→ **WHAT IS REQUIRED**: Reproduce the items from the line with "Select the Gley descendant thumbnail" to the line with "(1022, 685)", substituting "image" for "thumbnail" and keeping everything else the same. Leave the pictures out.

→ **DATA TO USE**:
====

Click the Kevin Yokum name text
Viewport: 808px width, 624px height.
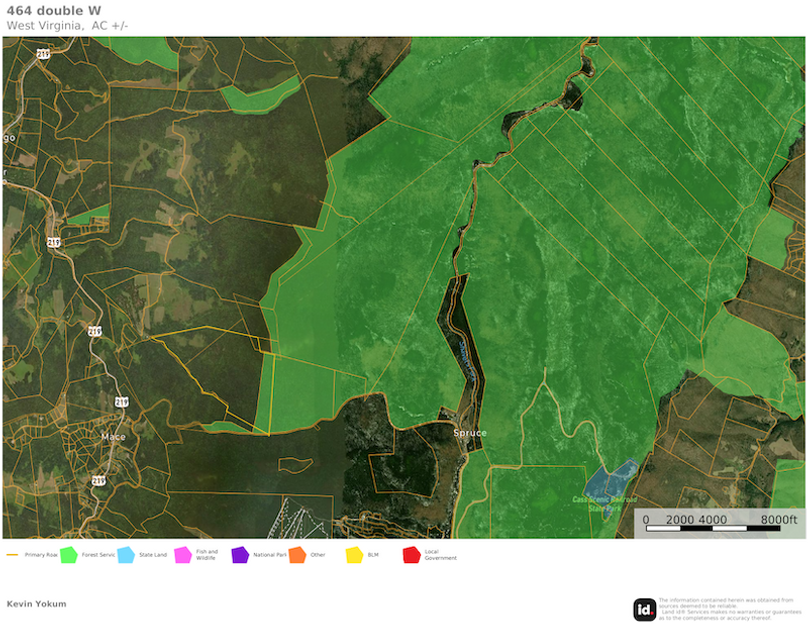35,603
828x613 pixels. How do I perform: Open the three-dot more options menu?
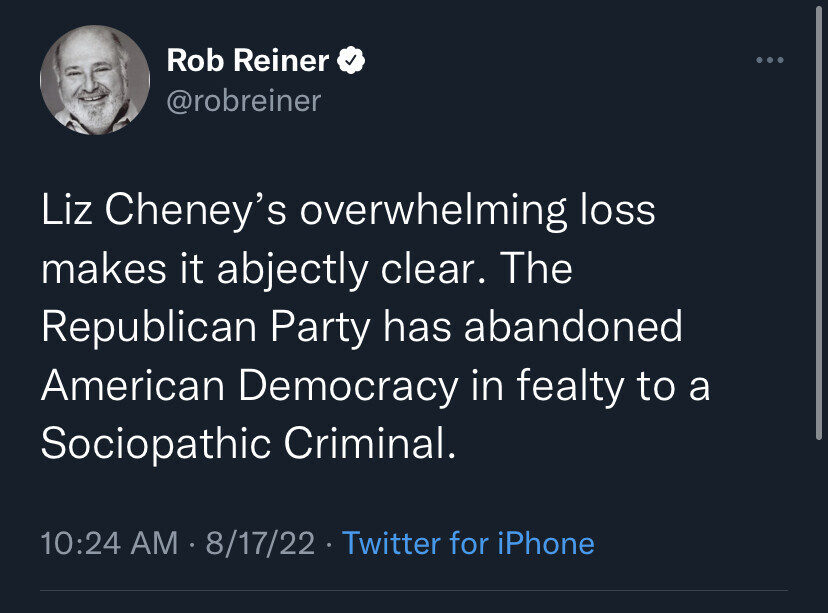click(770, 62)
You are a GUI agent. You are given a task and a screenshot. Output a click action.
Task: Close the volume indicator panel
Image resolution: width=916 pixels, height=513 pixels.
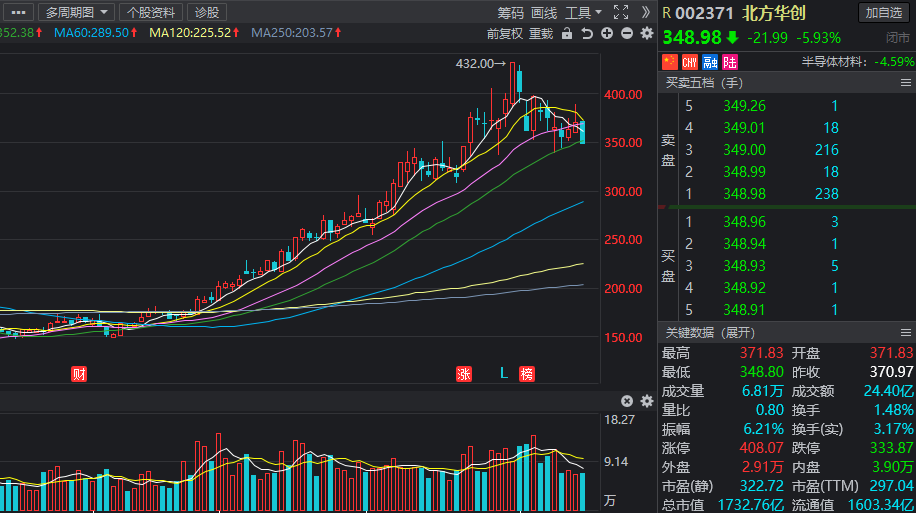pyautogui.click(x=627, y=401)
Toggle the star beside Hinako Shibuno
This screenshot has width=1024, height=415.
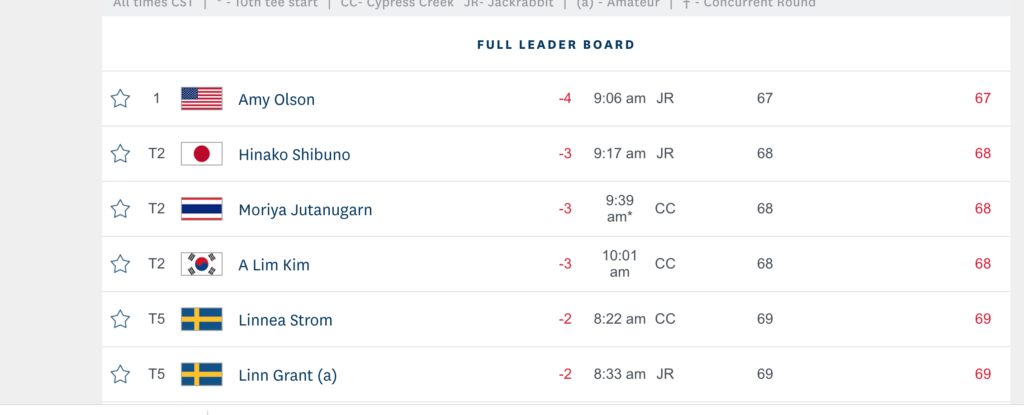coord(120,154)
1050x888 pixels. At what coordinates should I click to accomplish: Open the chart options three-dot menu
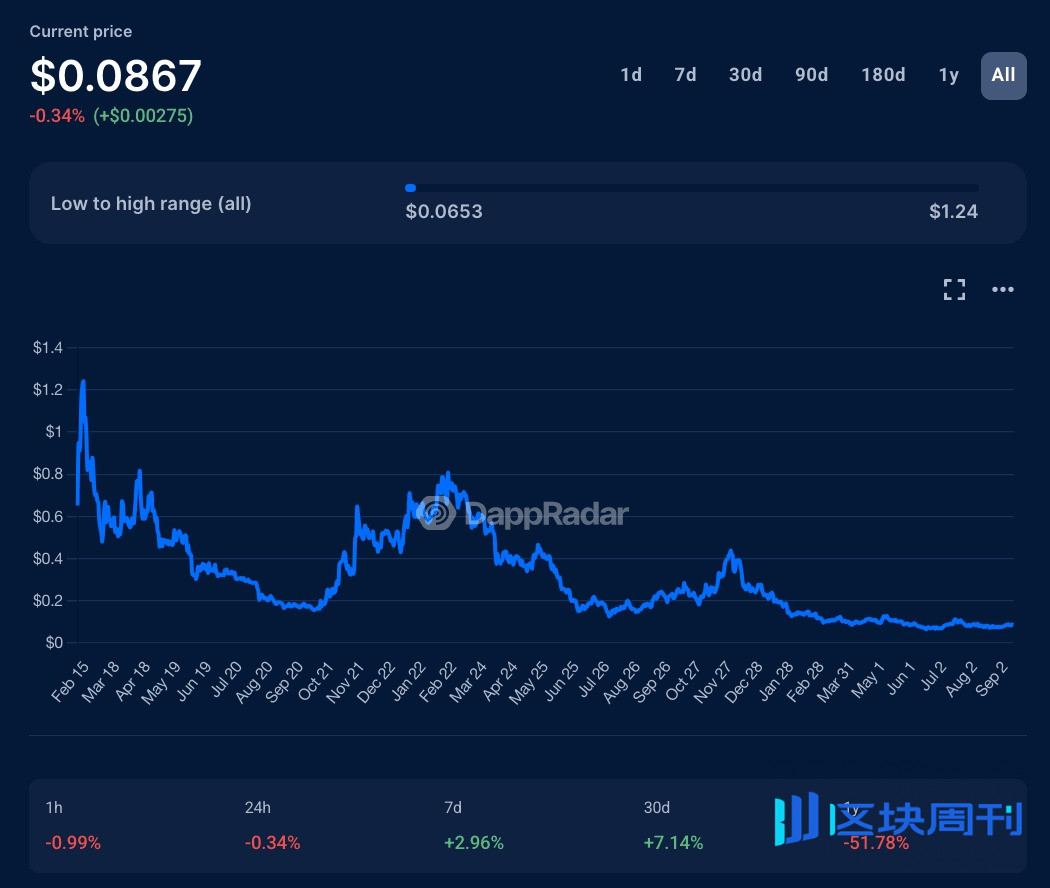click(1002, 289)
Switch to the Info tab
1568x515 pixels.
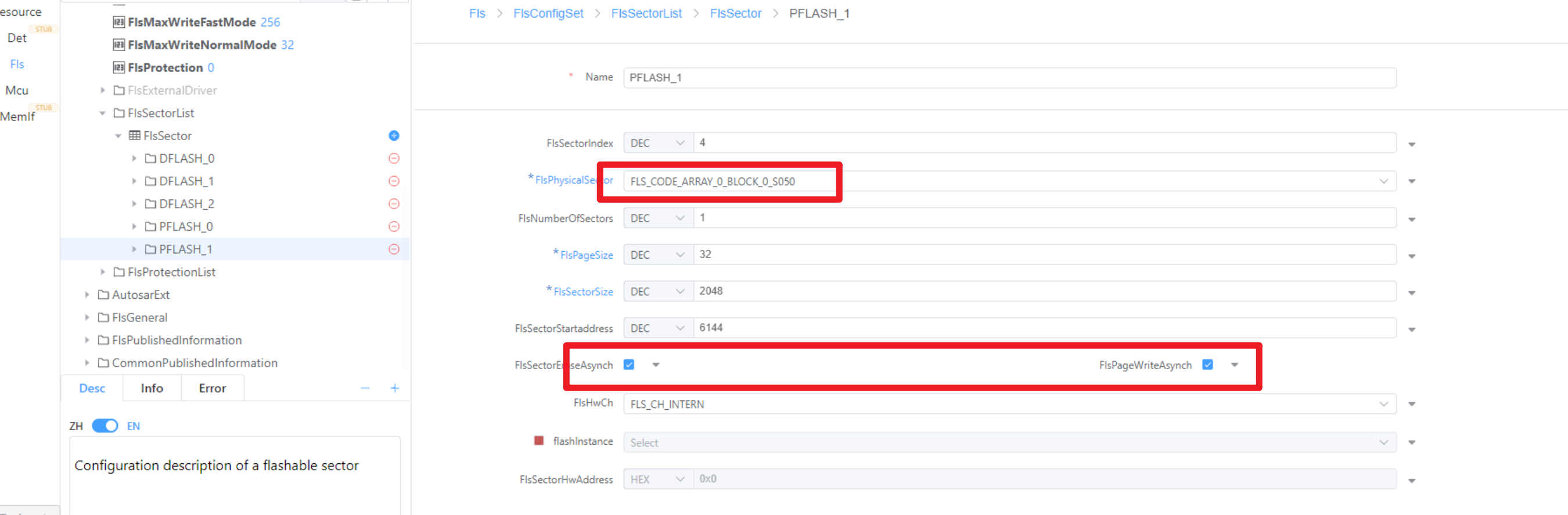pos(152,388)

====

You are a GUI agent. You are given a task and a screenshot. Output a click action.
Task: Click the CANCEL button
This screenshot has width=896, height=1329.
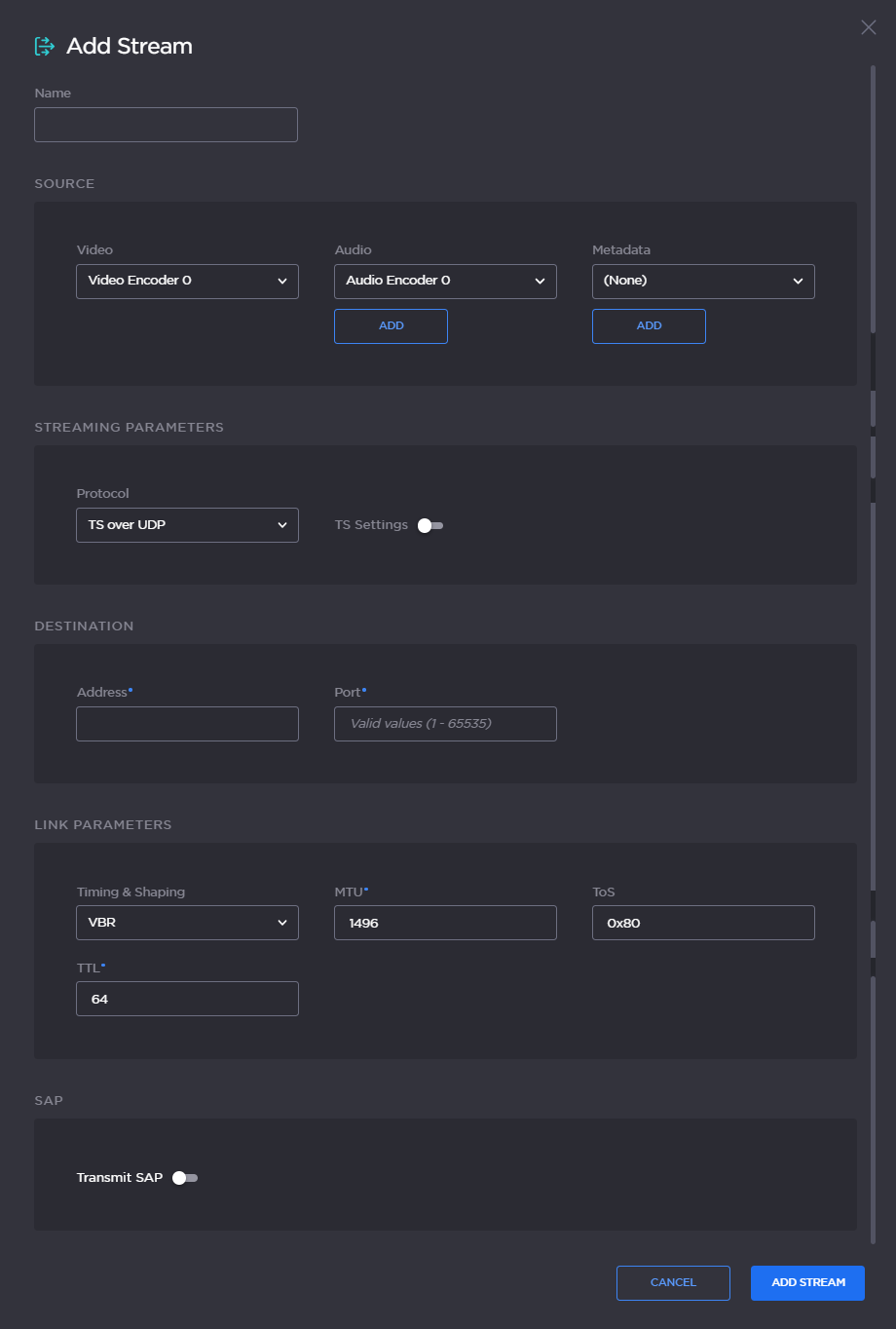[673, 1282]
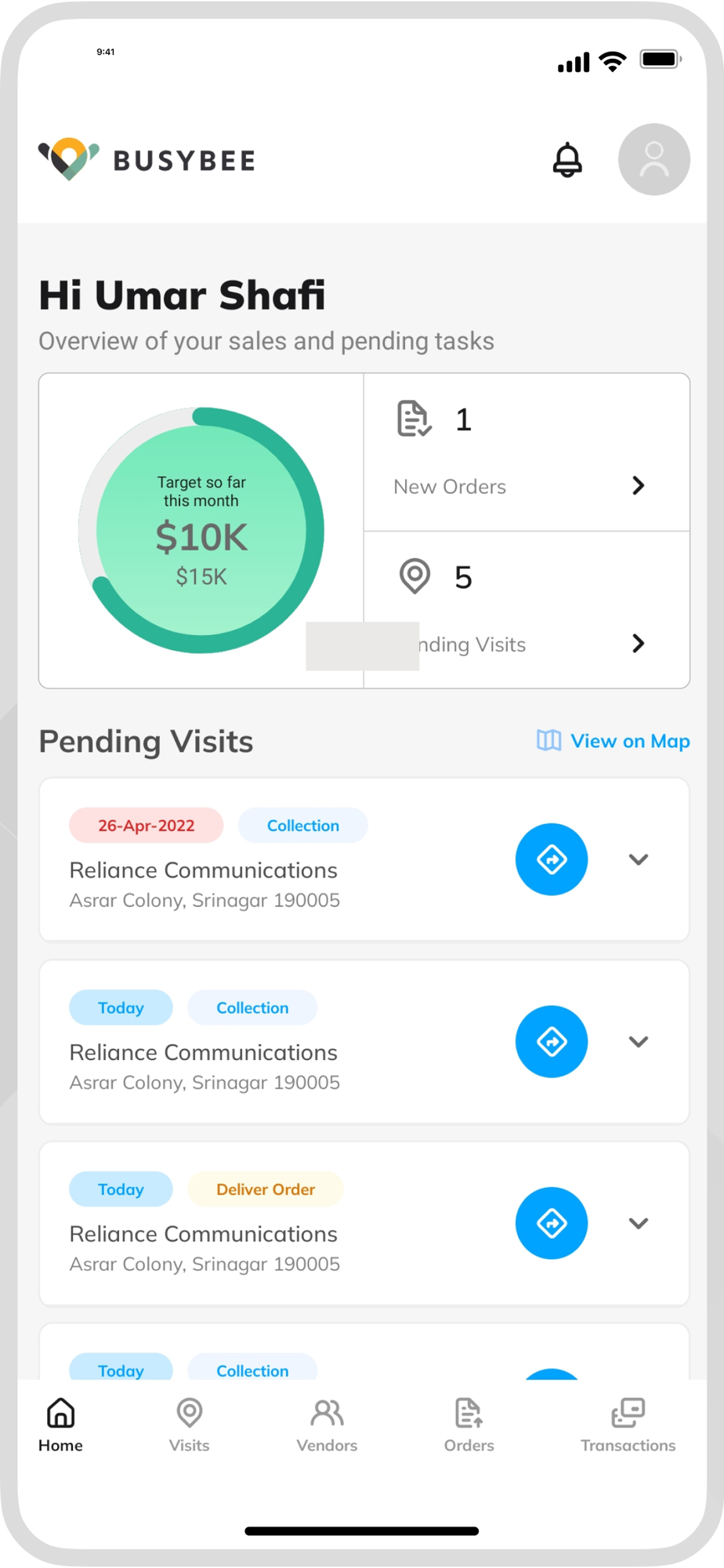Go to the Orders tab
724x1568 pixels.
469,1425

====

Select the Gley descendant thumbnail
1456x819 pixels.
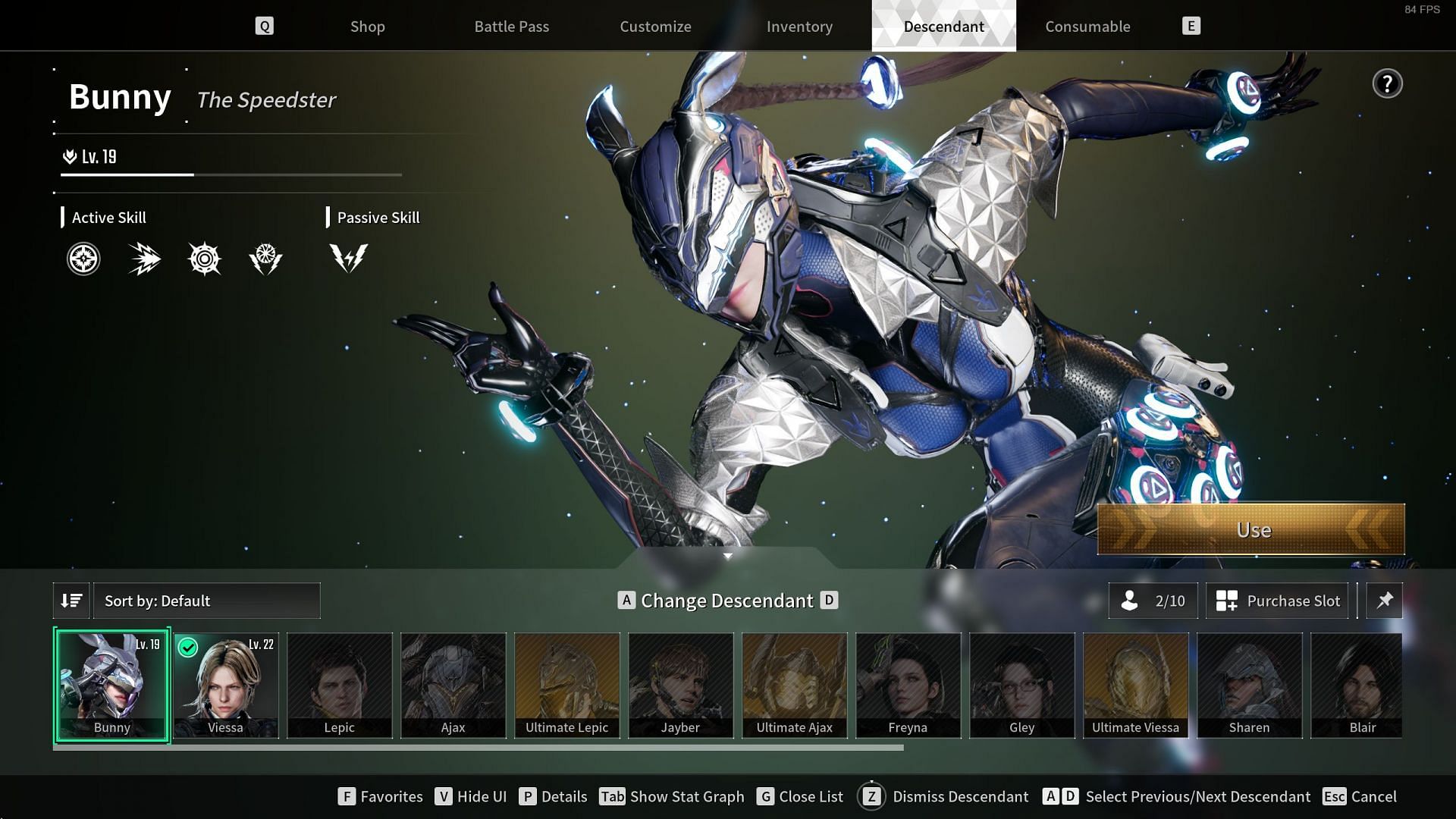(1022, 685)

====

→ **COMPLETED TASK**:
Select the Gley descendant image
1456x819 pixels.
(1022, 685)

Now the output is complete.